For last week’s AAPA conference, my friend and colleague David Pappano organized a workshop teaching about the many uses of the R programming language for biological anthropology (I’m listed as co-organizer, but really David did everything). After introducing the basics, we broke into small groups focusing on specific aspects of using R. I devised some lessons for basic statistics, writing functions, and resampling. Since each of the lessons could have easily taken up an hour and most people didn’t get to go through the activities fully, I’m posting up the R codes here for people to mess around with.

The basic stats lesson utilized Francis Galton’s height data for hundreds of families, courtesy of Dr. Ryan Raaum. To load in these data you just need to type into R: galton = read.csv(url(“http://bit.ly/galtondata“)). The code simply shows how to do basic statistics that are built into R, such as  t-test and linear regression.

Example of some summary stats for the Galton height data.

Some summary stats for the Galton  data. The code is in blue and the output in black.

Here is the Basic Stats code, download and paste it into an R file, then buckle up!

The lesson on functions and resampling was based on limb length data for apes, fossil hominins and modern humans (from Dr. Herman Pontzer). The csv file with the data can be downloaded from David’s website. R has lots of great built-in functions (see basic stats, above), and even if you’re looking to do something more than the basics, chances are you can find what you’re looking for in one of the myriad packages that researchers have developed and published over the years. But sometimes it’s necessary to write a function on your own, and with fossil samples you may find yourself needing to do resampling with a specific function or test statistic.

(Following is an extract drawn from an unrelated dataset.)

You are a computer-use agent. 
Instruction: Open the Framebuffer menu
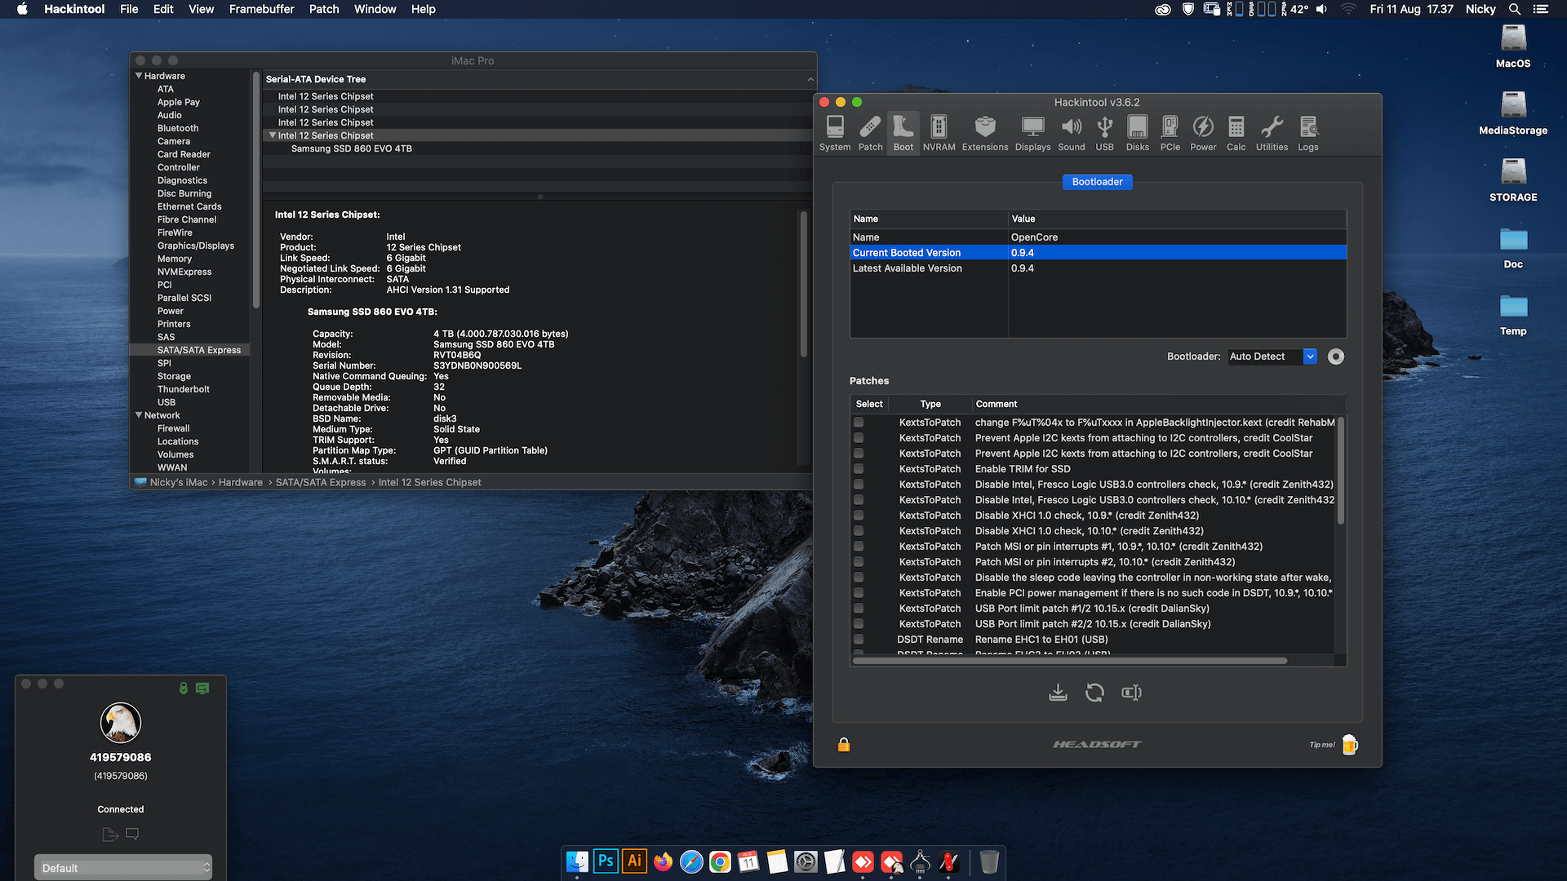(261, 9)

For example, you can ask whether a small sample of “anatomically modern” fossil humans (n=12) truly differs in femur length from a small sample of Neandertals (n=9). Traditional statistics require certain assumptions about the size and distribution of the data, which fossils fail to meet. Another way to ask the question is, “If the two groups come from the same distribution (e.g. population), would random samples of sizes n=12 and n=9 have so great an average difference as we see between the fossil samples?” A permutation test, shuffling the group membership of the fossils and then calculating the difference between the new “group” means, allows you to quickly and easily ask this question:

R code for a simple permutation test.

R code for a simple permutation test. The built-in function “sample()” is your best friend.

Although simply viewing the data suggests the two groups are different (boxplot on the left, below), the permutation test confirms that there is a very low probability of sampling so great a difference as is seen between the two fossil samples.

Left: Femur lengths of anatomically modern humans (AMH) and Neandertals. Right: distribution of resampled group differences. Dashed lines bracket 95% of the resampled distribution, and the red line is the observed difference between AMH and Neandertal femur lengths. Only about 1% of the resampled differences are as great as the observed fossil difference.

Left: Femur lengths of anatomically modern humans (AMH) and Neandertals. Right: distribution of resampled group differences. Dashed lines bracket 95% of the resampled distribution, and the red line is the observed difference between AMH and Neandertal femur lengths. Only about 1% of the resampled differences are as great as the observed fossil difference.

Here’s the code for the functions & resampling lesson. There are a bunch of examples of different resampling tests, way more than we possibly could’ve done in the brief time for the workshop. It’s posted here so you can wade through it yourself, it should keep you busy for a while if you’re new to R. Good luck!